[TASK] Could you restate every entry word for word, leaving the pictures out?

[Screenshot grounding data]
=== Section Start ===
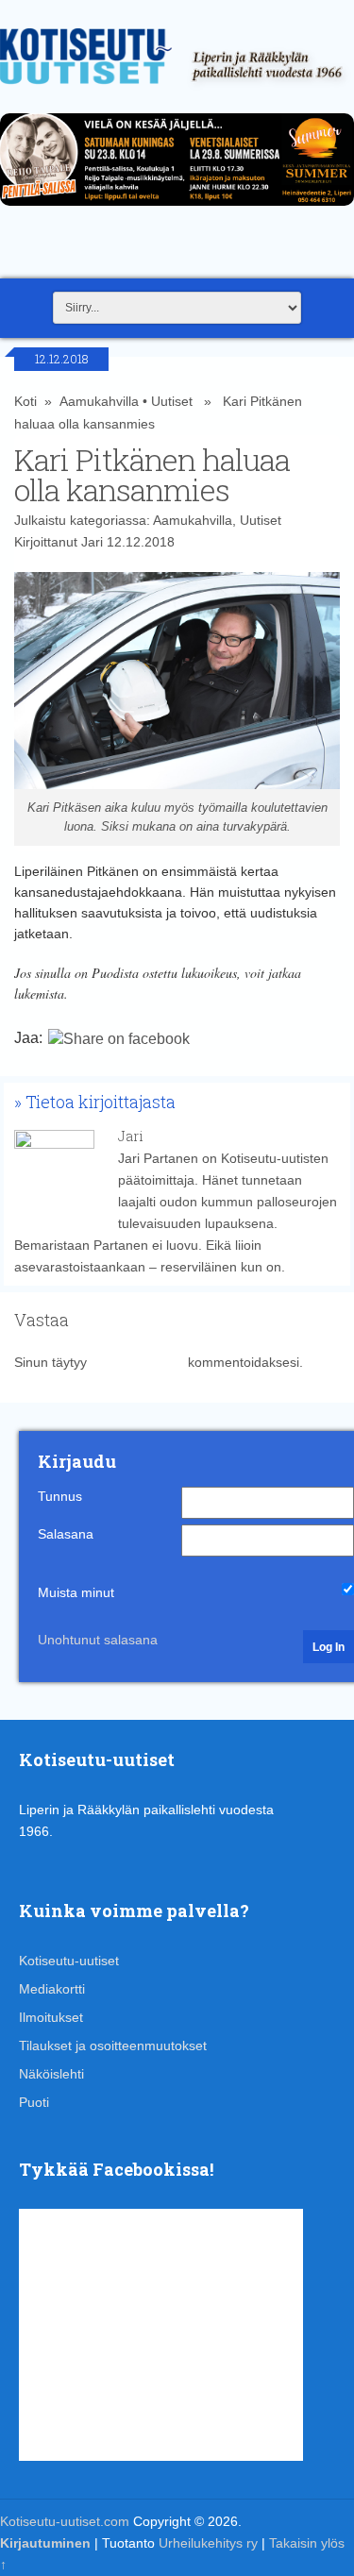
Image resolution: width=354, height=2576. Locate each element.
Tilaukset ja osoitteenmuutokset (113, 2045)
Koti (25, 401)
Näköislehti (51, 2073)
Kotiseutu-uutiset (69, 1960)
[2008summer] (177, 210)
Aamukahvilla (99, 401)
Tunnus (60, 1496)
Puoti (34, 2102)
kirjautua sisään (137, 1362)
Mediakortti (52, 1988)
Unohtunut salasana (98, 1639)
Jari (92, 541)
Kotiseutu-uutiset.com (64, 2521)
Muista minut (76, 1592)
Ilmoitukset (51, 2017)
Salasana (65, 1533)
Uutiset (172, 401)
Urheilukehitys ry (208, 2543)
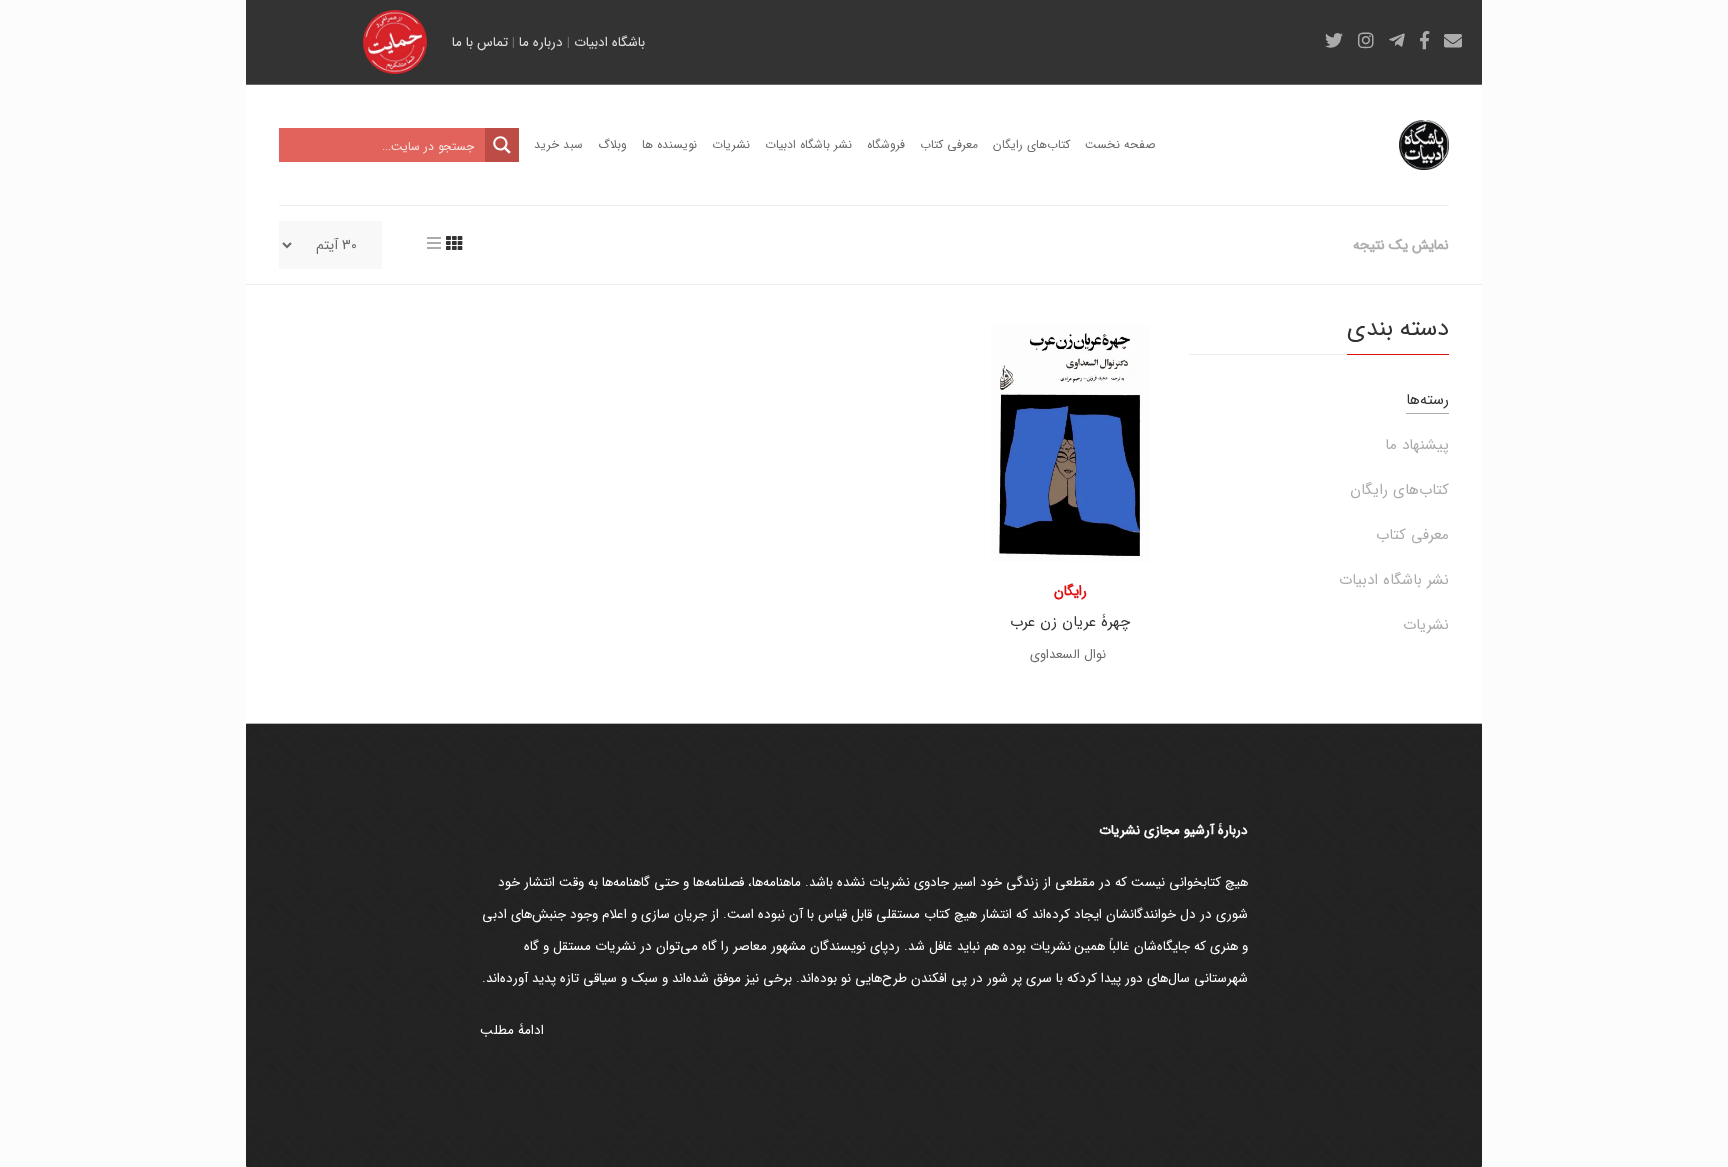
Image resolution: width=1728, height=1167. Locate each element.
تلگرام (1397, 40)
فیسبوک (1424, 40)
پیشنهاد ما (1417, 445)
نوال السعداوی (1068, 654)
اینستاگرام (1366, 40)
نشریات (1426, 625)
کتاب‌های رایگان (1399, 490)
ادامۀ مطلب (512, 1030)
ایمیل (1453, 40)
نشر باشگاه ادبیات (1394, 580)
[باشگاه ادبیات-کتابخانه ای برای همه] (1424, 145)
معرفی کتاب (1412, 535)
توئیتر (1334, 40)
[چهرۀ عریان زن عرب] (1070, 443)
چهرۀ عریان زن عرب (1070, 622)
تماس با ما (480, 42)
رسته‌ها (1427, 400)
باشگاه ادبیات (609, 42)
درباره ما (541, 42)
=== Section End ===
[ANSWER TO THIS TASK]
Image resolution: width=354, height=2576. Locate each element.
Tilaukset ja osoitteenmuutokset (113, 2045)
Koti (25, 401)
Näköislehti (51, 2073)
Kotiseutu-uutiset (69, 1960)
[2008summer] (177, 210)
Aamukahvilla (99, 401)
Tunnus (60, 1496)
Puoti (34, 2102)
kirjautua sisään (137, 1362)
Mediakortti (52, 1988)
Unohtunut salasana (98, 1639)
Jari (92, 541)
Kotiseutu-uutiset.com (64, 2521)
Muista minut (76, 1592)
Ilmoitukset (51, 2017)
Salasana (65, 1533)
Uutiset (172, 401)
Urheilukehitys ry (208, 2543)
Image resolution: width=1728, height=1167. Locate each element.
تلگرام (1397, 40)
فیسبوک (1424, 40)
پیشنهاد ما (1417, 445)
نوال السعداوی (1068, 654)
اینستاگرام (1366, 40)
نشریات (1426, 625)
کتاب‌های رایگان (1399, 490)
ادامۀ مطلب (512, 1030)
ایمیل (1453, 40)
نشر باشگاه ادبیات (1394, 580)
[باشگاه ادبیات-کتابخانه ای برای همه] (1424, 145)
معرفی کتاب (1412, 535)
توئیتر (1334, 40)
[چهرۀ عریان زن عرب] (1070, 443)
چهرۀ عریان زن عرب (1070, 622)
تماس با ما (480, 42)
رسته‌ها (1427, 400)
باشگاه ادبیات (609, 42)
درباره ما (541, 42)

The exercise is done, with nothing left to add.